Paving the way for end-user adoption of an XML-based approach to secure XML in document form, the World Wide Web Consortium (W3C) on Tuesday offered its recommendation and stamp of approval of XML Encryption Syntax and Processing and Decryption Transform for XML Signature.
When used in conjunction with XML Signature, XML Encryption and Decryption Transform could provide a starting point to secure Web services transactions and applications by permitting users to selectively sign and encrypt portions of XML data, according to a statement released by the W3C.
Although it is XML Signature which is capable of determining if a document has been tampered with, the Decryption Transform specification allows the receiver of the document to know which portions of the transmission may have been inadvertently changed for encryption purposes. It offers a guide for pinpointing areas of the document to be decrypted and enables restoration of the message's original state before a signature verification attempt is applied.

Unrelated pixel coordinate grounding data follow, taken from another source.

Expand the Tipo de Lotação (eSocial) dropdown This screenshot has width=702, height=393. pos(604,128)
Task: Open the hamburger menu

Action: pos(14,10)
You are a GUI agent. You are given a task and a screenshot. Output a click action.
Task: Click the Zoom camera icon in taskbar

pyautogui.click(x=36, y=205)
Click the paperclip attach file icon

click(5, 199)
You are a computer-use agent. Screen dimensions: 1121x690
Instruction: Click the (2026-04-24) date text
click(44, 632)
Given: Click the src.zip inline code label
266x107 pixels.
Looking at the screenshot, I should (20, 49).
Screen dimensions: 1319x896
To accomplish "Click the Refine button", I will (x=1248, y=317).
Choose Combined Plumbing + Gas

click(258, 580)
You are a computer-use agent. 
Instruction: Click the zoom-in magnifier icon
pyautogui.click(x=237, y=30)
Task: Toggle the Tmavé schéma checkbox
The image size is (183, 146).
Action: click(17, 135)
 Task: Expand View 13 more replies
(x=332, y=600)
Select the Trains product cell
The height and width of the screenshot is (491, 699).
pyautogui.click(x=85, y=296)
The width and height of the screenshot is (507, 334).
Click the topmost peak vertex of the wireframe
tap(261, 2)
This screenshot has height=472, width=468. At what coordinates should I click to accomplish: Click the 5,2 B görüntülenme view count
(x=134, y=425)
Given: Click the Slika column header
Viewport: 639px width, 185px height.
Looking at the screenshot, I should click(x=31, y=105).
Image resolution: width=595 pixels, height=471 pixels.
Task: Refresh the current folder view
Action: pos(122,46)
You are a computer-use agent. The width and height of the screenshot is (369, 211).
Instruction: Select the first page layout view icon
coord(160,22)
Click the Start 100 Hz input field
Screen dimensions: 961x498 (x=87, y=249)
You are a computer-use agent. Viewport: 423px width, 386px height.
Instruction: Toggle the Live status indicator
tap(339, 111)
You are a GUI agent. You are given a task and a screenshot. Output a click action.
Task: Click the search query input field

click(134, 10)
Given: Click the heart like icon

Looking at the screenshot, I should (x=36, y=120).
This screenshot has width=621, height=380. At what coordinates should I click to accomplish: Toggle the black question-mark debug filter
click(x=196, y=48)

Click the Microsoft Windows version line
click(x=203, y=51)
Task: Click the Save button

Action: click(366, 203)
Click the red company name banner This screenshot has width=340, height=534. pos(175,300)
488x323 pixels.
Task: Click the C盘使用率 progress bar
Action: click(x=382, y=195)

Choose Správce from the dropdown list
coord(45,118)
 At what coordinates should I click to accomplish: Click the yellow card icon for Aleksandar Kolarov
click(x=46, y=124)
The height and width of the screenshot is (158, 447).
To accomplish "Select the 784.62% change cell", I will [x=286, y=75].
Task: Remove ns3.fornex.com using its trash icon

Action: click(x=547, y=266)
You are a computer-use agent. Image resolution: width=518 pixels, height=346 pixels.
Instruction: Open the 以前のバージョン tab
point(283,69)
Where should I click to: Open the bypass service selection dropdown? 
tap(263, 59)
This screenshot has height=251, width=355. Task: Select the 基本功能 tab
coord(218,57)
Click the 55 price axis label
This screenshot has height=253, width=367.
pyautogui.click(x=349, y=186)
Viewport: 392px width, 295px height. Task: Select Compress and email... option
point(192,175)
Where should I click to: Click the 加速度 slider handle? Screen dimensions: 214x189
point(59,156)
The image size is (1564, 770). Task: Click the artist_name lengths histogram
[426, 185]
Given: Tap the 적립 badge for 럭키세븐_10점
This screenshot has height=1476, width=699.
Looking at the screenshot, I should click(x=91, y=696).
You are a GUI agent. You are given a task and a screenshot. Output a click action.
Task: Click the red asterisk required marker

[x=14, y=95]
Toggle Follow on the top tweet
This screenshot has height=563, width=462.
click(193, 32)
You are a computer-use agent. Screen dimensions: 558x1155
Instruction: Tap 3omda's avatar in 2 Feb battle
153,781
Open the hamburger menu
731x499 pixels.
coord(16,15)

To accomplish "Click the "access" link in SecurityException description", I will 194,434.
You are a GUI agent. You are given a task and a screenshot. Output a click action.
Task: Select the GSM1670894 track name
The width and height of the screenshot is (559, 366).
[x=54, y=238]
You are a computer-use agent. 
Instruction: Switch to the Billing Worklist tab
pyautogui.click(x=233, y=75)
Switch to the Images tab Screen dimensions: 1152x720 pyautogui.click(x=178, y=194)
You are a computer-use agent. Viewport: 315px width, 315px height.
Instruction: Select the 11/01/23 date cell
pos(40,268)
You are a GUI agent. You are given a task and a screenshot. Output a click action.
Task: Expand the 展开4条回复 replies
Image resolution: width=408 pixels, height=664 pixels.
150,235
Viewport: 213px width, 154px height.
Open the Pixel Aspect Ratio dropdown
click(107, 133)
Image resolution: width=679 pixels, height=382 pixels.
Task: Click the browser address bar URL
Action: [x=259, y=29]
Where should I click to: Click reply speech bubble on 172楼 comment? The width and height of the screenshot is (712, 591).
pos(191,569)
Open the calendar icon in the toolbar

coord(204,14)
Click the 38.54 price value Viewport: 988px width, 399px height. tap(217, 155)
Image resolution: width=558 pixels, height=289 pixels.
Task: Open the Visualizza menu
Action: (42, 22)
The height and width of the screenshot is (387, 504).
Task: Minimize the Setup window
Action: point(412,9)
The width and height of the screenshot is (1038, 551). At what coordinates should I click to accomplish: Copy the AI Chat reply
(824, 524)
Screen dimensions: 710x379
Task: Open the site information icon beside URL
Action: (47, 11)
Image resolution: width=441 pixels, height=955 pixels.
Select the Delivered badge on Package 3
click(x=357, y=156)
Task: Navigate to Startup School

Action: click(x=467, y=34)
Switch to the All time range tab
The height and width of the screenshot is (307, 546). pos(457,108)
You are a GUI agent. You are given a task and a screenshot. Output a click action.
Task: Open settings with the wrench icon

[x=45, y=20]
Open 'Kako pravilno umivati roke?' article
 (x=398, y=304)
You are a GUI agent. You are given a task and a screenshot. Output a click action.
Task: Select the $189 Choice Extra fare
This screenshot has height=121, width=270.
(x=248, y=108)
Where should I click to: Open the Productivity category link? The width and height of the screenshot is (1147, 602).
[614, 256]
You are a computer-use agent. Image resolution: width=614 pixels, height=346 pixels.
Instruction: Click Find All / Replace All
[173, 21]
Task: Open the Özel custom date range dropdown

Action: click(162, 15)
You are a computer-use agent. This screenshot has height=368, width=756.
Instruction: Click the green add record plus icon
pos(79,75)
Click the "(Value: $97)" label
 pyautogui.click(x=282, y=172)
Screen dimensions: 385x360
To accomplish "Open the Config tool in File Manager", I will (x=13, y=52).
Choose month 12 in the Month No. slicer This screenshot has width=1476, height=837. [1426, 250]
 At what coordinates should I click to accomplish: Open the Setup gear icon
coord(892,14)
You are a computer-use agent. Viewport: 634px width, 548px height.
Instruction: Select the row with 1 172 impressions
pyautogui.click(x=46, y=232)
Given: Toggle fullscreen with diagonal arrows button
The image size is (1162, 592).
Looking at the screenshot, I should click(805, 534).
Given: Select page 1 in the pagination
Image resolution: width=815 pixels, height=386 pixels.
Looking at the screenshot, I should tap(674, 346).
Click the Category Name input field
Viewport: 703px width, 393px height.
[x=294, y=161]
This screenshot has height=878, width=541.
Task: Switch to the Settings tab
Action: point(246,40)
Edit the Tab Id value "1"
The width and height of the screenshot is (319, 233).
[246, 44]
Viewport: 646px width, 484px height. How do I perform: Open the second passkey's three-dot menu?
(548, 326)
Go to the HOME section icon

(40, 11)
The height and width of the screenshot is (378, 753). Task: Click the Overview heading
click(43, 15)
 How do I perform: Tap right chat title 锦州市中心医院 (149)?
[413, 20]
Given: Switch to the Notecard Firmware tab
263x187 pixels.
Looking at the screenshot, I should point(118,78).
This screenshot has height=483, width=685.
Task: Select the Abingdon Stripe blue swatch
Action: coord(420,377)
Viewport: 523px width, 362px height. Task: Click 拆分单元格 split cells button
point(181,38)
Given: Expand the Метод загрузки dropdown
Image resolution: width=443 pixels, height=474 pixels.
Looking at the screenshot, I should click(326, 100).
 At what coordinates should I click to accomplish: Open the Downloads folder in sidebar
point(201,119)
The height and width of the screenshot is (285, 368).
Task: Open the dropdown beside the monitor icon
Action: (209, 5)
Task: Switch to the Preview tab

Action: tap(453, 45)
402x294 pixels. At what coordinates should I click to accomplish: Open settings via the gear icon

W3C officials say multiple applications and specifications are taking advantage of XML Encryption, as documented in the Implementation and Interoperability Report filed by the W3C XML Encryption Working Group.
Credited with the development of XML Encryption include W3C members Baltimore Technologies PLC, BEA Systems Inc., DataPower Technology Inc., IBM Corp., Motorola Inc., Sun Microsystems Inc., VeriSign Inc., and the University of Siegen.